### Task instructions
Below are records to be repeated in full. Give them exactly.

### Dataset records
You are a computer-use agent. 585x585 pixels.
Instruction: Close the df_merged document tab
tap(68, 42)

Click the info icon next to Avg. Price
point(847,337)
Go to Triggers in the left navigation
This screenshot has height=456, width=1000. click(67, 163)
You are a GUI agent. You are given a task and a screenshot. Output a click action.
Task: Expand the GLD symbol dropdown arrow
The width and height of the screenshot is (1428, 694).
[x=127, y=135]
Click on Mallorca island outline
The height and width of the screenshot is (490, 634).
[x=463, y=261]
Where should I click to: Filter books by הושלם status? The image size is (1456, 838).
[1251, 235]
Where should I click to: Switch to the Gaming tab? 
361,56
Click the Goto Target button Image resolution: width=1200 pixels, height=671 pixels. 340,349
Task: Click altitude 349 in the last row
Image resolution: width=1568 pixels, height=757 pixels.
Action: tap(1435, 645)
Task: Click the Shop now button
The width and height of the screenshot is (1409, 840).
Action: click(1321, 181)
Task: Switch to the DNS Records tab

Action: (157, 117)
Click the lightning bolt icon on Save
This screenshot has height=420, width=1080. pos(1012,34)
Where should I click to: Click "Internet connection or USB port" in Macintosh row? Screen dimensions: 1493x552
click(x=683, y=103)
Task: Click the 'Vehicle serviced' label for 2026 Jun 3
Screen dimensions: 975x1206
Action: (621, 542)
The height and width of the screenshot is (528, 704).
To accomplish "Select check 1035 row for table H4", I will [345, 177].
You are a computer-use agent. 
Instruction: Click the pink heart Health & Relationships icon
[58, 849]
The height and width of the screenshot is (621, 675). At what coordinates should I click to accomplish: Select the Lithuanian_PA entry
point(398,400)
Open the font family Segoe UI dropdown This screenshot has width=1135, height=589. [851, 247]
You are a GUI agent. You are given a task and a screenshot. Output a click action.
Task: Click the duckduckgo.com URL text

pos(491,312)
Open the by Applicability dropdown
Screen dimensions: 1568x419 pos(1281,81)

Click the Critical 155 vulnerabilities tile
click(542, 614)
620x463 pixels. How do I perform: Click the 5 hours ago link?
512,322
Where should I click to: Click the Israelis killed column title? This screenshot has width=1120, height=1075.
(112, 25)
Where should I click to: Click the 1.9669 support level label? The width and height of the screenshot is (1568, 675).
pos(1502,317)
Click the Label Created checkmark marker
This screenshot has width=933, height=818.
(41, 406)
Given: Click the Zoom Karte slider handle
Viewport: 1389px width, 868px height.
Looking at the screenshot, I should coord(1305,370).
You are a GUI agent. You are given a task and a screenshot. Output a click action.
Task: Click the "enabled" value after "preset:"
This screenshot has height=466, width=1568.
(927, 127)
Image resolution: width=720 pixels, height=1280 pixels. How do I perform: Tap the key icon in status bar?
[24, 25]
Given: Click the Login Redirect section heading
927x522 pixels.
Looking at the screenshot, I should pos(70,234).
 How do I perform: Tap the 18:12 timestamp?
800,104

### Answer box
You are a computer-use agent. 585x585 pixels.
Instruction: Close the df_merged document tab
tap(68, 42)

Click the info icon next to Avg. Price
point(847,337)
Go to Triggers in the left navigation
This screenshot has height=456, width=1000. click(67, 163)
You are a GUI agent. You are given a task and a screenshot. Output a click action.
Task: Expand the GLD symbol dropdown arrow
The width and height of the screenshot is (1428, 694).
[x=127, y=135]
Click on Mallorca island outline
The height and width of the screenshot is (490, 634).
[x=463, y=261]
Where should I click to: Filter books by הושלם status? The image size is (1456, 838).
[1251, 235]
Where should I click to: Switch to the Gaming tab? 
361,56
Click the Goto Target button Image resolution: width=1200 pixels, height=671 pixels. 340,349
Task: Click altitude 349 in the last row
Image resolution: width=1568 pixels, height=757 pixels.
Action: tap(1435, 645)
Task: Click the Shop now button
The width and height of the screenshot is (1409, 840).
Action: click(1321, 181)
Task: Switch to the DNS Records tab

Action: (157, 117)
Click the lightning bolt icon on Save
This screenshot has height=420, width=1080. pos(1012,34)
Where should I click to: Click "Internet connection or USB port" in Macintosh row? Screen dimensions: 1493x552
click(x=683, y=103)
Task: Click the 'Vehicle serviced' label for 2026 Jun 3
Screen dimensions: 975x1206
Action: (621, 542)
The height and width of the screenshot is (528, 704).
To accomplish "Select check 1035 row for table H4", I will [345, 177].
You are a computer-use agent. 
Instruction: Click the pink heart Health & Relationships icon
[58, 849]
The height and width of the screenshot is (621, 675). At what coordinates should I click to accomplish: Select the Lithuanian_PA entry
point(398,400)
Open the font family Segoe UI dropdown This screenshot has width=1135, height=589. [851, 247]
You are a GUI agent. You are given a task and a screenshot. Output a click action.
Task: Click the duckduckgo.com URL text

pos(491,312)
Open the by Applicability dropdown
Screen dimensions: 1568x419 pos(1281,81)

Click the Critical 155 vulnerabilities tile
click(542, 614)
620x463 pixels. How do I perform: Click the 5 hours ago link?
512,322
Where should I click to: Click the Israelis killed column title? This screenshot has width=1120, height=1075.
(112, 25)
Where should I click to: Click the 1.9669 support level label? The width and height of the screenshot is (1568, 675).
pos(1502,317)
Click the Label Created checkmark marker
This screenshot has width=933, height=818.
(41, 406)
Given: Click the Zoom Karte slider handle
Viewport: 1389px width, 868px height.
Looking at the screenshot, I should coord(1305,370).
You are a GUI agent. You are given a task and a screenshot. Output a click action.
Task: Click the "enabled" value after "preset:"
This screenshot has height=466, width=1568.
(927, 127)
Image resolution: width=720 pixels, height=1280 pixels. How do I perform: Tap the key icon in status bar?
[24, 25]
Given: Click the Login Redirect section heading
927x522 pixels.
Looking at the screenshot, I should pos(70,234).
 How do I perform: Tap the 18:12 timestamp?
800,104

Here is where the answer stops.